* **ASSIGNMENT**:
Retype exactly the lines below, beginning with the first and ending with the line where "Description (88, 1263)" appears.

#### DATASET EXCERPTS ####

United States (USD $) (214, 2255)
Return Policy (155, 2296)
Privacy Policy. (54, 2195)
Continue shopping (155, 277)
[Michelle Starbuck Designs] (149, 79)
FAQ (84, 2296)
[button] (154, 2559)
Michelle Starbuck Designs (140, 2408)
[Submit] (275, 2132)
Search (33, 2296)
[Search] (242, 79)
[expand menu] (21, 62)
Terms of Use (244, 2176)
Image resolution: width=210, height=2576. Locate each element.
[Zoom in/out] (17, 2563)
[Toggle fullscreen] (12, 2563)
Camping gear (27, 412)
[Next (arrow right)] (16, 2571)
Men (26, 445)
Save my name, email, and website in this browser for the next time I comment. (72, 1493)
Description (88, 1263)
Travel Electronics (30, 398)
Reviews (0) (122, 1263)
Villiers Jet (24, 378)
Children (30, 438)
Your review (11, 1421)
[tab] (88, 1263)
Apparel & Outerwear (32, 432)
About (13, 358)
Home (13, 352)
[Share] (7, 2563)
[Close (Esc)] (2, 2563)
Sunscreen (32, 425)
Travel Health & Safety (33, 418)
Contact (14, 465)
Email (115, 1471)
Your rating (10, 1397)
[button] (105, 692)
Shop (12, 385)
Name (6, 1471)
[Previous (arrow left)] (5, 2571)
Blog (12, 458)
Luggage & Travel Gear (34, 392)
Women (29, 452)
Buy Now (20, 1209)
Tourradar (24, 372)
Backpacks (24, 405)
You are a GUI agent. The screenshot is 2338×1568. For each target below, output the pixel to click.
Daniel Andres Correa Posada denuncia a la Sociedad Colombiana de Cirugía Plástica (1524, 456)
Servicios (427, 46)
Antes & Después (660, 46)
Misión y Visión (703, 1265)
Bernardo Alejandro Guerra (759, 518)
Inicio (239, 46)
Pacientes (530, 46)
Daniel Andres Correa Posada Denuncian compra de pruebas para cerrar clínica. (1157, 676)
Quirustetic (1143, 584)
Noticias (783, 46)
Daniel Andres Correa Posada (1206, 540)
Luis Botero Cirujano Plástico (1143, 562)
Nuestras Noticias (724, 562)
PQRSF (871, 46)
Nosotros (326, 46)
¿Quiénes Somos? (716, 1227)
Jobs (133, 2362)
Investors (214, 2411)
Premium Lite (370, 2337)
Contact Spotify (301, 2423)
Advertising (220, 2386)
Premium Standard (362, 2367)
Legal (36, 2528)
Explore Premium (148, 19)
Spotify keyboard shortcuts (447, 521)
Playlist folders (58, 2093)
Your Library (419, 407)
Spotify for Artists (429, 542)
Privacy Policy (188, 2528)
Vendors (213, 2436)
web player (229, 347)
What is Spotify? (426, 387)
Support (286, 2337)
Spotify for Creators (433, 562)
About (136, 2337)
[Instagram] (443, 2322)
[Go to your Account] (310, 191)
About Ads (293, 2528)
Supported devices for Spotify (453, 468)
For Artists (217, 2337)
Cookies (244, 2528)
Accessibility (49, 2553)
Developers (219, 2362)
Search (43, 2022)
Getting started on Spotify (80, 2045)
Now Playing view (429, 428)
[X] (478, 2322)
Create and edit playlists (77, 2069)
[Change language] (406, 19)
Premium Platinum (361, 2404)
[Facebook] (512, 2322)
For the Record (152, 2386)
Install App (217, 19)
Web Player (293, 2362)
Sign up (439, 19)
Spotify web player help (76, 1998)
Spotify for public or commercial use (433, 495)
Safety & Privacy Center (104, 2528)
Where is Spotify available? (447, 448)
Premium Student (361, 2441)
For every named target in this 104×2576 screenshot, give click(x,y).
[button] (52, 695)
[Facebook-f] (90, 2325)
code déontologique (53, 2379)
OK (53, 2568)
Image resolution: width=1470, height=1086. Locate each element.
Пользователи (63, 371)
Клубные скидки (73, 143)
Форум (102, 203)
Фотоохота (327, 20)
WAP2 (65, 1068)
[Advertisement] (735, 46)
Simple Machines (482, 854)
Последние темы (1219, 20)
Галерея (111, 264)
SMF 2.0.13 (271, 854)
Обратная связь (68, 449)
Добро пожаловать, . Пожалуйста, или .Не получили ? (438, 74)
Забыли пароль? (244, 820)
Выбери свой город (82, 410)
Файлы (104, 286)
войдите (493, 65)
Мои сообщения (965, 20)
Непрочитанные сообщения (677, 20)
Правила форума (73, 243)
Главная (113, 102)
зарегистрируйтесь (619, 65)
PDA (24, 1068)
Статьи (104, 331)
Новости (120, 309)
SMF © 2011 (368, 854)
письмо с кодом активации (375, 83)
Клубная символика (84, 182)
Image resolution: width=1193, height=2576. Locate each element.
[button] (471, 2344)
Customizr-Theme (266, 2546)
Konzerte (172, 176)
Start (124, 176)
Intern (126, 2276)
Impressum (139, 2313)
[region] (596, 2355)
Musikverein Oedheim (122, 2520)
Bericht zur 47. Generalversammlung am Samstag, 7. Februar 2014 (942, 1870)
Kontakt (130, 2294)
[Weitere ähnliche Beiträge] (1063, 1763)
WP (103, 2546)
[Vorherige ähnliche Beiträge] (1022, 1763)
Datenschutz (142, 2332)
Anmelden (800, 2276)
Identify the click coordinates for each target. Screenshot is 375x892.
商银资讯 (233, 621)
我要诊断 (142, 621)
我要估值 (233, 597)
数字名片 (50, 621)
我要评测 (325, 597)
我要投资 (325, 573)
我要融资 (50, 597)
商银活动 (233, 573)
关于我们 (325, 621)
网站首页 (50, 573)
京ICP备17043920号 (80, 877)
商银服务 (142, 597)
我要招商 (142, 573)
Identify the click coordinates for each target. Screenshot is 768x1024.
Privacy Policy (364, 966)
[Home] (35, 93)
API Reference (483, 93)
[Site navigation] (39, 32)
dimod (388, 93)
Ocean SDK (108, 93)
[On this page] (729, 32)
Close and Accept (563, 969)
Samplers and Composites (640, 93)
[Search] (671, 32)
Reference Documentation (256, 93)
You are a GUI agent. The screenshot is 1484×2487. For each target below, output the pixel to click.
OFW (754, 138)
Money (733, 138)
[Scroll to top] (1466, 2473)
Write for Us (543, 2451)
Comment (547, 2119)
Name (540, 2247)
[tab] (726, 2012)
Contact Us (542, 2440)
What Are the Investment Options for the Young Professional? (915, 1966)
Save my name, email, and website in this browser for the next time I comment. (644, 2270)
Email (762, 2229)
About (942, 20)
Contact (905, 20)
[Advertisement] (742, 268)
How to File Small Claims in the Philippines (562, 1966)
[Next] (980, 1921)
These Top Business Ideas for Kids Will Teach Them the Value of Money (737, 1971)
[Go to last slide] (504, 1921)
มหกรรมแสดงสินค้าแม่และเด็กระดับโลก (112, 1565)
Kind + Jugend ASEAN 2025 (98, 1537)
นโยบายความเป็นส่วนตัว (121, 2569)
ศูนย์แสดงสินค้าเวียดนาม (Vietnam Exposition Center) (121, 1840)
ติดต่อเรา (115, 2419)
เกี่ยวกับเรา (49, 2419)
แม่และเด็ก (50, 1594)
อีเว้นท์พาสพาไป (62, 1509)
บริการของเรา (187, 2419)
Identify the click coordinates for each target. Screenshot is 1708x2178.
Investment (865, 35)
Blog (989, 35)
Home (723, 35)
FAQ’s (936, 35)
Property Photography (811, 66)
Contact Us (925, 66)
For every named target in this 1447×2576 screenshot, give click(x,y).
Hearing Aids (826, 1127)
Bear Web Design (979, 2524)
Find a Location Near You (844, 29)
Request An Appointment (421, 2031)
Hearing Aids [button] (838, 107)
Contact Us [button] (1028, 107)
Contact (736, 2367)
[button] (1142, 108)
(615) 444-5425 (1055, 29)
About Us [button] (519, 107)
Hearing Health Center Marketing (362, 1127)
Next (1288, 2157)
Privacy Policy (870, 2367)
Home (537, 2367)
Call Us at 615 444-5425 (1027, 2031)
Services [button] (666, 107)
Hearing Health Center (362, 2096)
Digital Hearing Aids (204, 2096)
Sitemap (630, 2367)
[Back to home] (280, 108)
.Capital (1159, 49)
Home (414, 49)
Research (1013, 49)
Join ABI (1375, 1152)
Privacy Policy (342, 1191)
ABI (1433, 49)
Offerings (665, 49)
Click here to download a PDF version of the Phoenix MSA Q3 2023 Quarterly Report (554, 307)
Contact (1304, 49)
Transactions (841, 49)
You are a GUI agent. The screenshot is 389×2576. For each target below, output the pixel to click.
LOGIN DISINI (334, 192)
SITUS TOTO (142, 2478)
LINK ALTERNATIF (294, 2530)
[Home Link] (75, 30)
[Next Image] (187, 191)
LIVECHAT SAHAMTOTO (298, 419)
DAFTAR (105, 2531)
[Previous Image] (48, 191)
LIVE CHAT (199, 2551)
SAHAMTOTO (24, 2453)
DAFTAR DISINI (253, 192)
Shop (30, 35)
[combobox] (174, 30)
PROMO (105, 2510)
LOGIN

####

* **SOLUTION FOR THIS TASK**:
United States (USD $) (214, 2255)
Return Policy (155, 2296)
Privacy Policy. (54, 2195)
Continue shopping (155, 277)
[Michelle Starbuck Designs] (149, 79)
FAQ (84, 2296)
[button] (154, 2559)
Michelle Starbuck Designs (140, 2408)
[Submit] (275, 2132)
Search (33, 2296)
[Search] (242, 79)
[expand menu] (21, 62)
Terms of Use (244, 2176)
Image resolution: width=210, height=2576. Locate each element.
[Zoom in/out] (17, 2563)
[Toggle fullscreen] (12, 2563)
Camping gear (27, 412)
[Next (arrow right)] (16, 2571)
Men (26, 445)
Save my name, email, and website in this browser for the next time I comment. (72, 1493)
Description (88, 1263)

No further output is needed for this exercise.